とは言え、不動産の場合、通常はすぐに資産価値が0になることはなく、また状況によっては購入時よりもさらに価値が上がる可能性もあり、投機的に考えれば価値は高いでしょう。
また、不動産投資として魅力的な物件は、土地だけを見ても価値が高い場合が多く、たとえ物件の価値が下がってしまっても土地さえあれば担保価値は一定以上をキープできると考えられます。

投資リスク

太陽光発電投資におけるリスクは、設備の故障や自然災害など突発的な要素が大半であるのに対して、不動産投資におけるリスクは空室や近隣の過疎化など人的要因がメインです。
物理的な被害や損害に対しては、保険や定期点検である程度まで備えることが可能ですが、人的リスクについてはどうしても事前対策だけでは難しい場合もあるでしょう。
尚、太陽光発電投資における最大の人的リスクは、悪徳業者です。
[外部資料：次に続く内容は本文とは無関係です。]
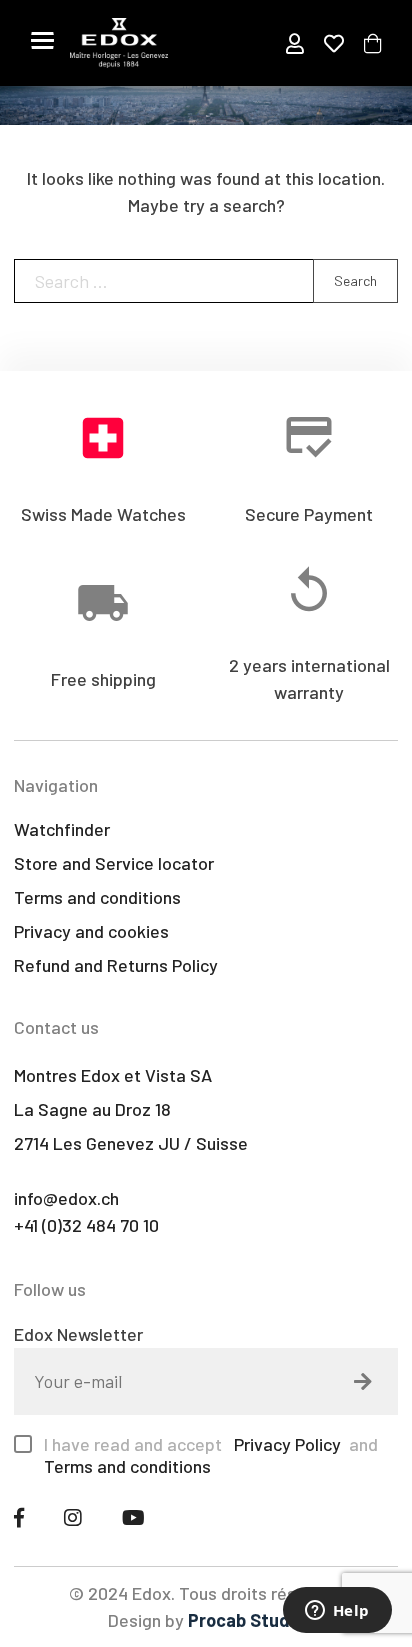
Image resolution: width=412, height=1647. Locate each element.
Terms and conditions (97, 897)
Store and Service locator (114, 863)
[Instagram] (73, 1517)
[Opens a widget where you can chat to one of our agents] (337, 1612)
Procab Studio (246, 1620)
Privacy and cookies (91, 931)
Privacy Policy (285, 1444)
太陽光発電投資で最大のリスク管理の1つは、何よりも信頼できる専門業者を見つけることです。

減価償却

不動産の減価償却は、建物設備を除けば基本的に「定額法」が適用されます。
対して、太陽光発電設備では「定率法」を適用することが可能です。
定額法:毎年同じ金額を償却
定率法:残存価額の一定割合で減価
残存価額が高い購入初期は、耐用年数が同じでも定率法の方が大きな金額を償却できる為、短期的な原価償却額は太陽光発電投資の方が優れています。

どっちが魅力的か

長期的に安定した収益が見込める太陽光発電投資と、リスクとリターンが比例しやすい側面を持つ不動産投資と、どちらが魅力的かは投資家の性格や目的によっても違うでしょう。
ただし、同程度のリスクで比べれば、利回りは太陽光発電投資の方が高くなりがちです。
そう考えると、投資初心者や、リスクは抑えながらも一定の収益を得たいと考える人、また地方在住者などにとっては、太陽光発電投資の方が魅力的だと言えそうです。